A metastasis in the medical sense is understood to be two different clinical pictures with a similar background: the splitting off of tumor cells from the primary tumor and colonization of tumor-derived tissues and the settling of bacteria from the original site of inflammation. In the following, the former will be discussed here.
A metastasis is a daughter tumor originating from a primary tumor, which has separated from the primary tumor by spread through blood and lymph channels, but is still similar to identical in cell type and cell function. The development of metastases is a very complex process, which has not yet been clarified in detail, but is currently a major focus of medical research in the context of cancer treatment. One of the main characteristics of tumor cells, apart from “degeneration”, i.e. the functional profile that differs from that of the original tissue, is the massively increased rate of cell division.
Tumors therefore grow faster and have a different function than the surrounding tissue. Furthermore, most tumor cells have fewer so-called adhesion molecules (“adhesive proteins“, which anchor cells firmly in their natural environment) than their original cells, i.e. they form less stable cell complexes. If a primary tumor expands and makes contact with the blood or lymphatic system, it can lead to the spread of tumor cells into foreign tissue sections and the settlement and development of a secondary tumor, a metastasis.
This process is called metastasis. If tumor cells enter other tissues through the blood, this is called “hematogenic” spreading; the equivalent for the lymphatic system is lymphogenic spreading. When spreading through the blood and lymphatic system, the tumor cells benefit from the fact that they are basically of “endogenous” origin and are therefore not recognized by the immune system as foreign and pathogenic.
Of course, the spread tumor cells also need other properties to settle in the new tissue, such as the ability to integrate into the new tissue sections, to adhere and to adapt to the prevailing conditions. If a transplanted tumor cell possesses these properties, it enters a new body compartment and can settle there. Once again, it multiplies faster than the host tissue, stimulates the formation of small blood vessels (capillaries) in the area of influence (increased angiogenesis) and, over time, displaces the actual functional tissue.

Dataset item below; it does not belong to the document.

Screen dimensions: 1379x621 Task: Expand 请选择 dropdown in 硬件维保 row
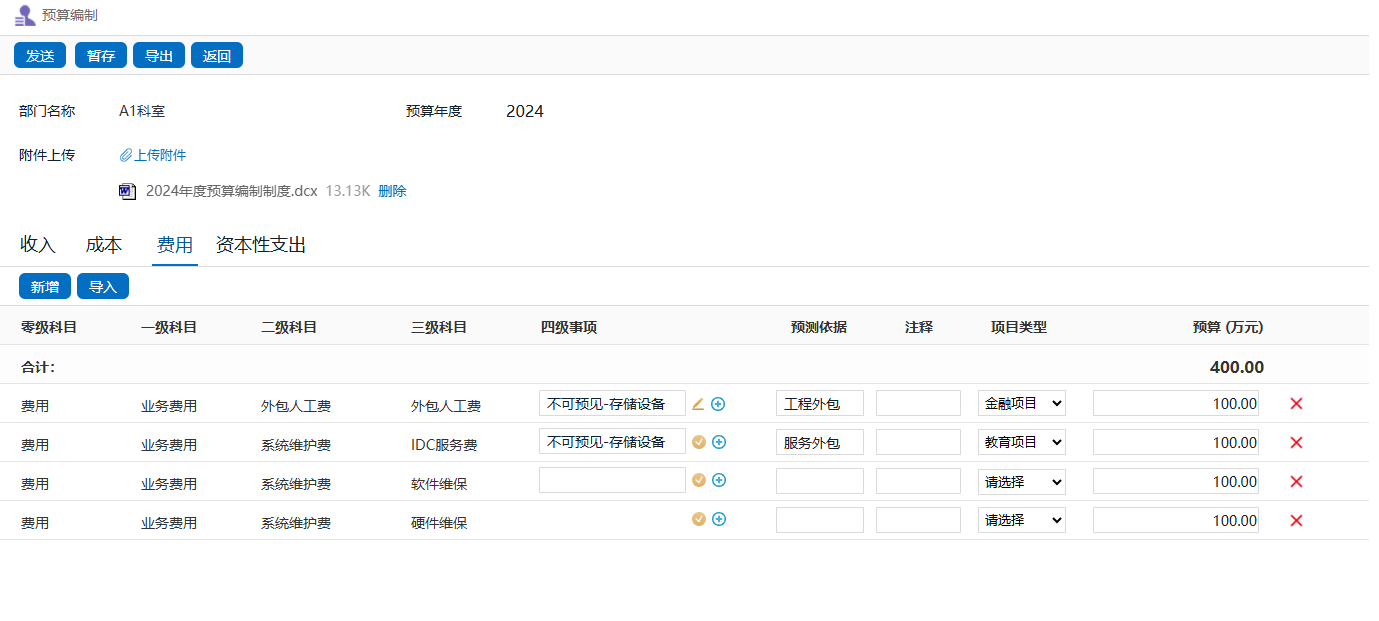(1021, 520)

A distinction is made between local metastases, regional metastases and distant metastases. Local metastases develop in direct proximity to the primary tumor. They enter the neighboring organ through small gaps in the cell structure and settle there.
Regional metastases refer to tumor cells that have been transported by the lymphatic system and are deposited in the following lymph nodes and their surrounding tissues. Depending on the organ of origin of the primary tumor, there are typical deposition sites for regional metastases in the lymphatic system. If tumor cells enter the bloodstream and are carried away, this is called distant metastasis. Here, too, there are specific sites of distant metastases for various primary tumors.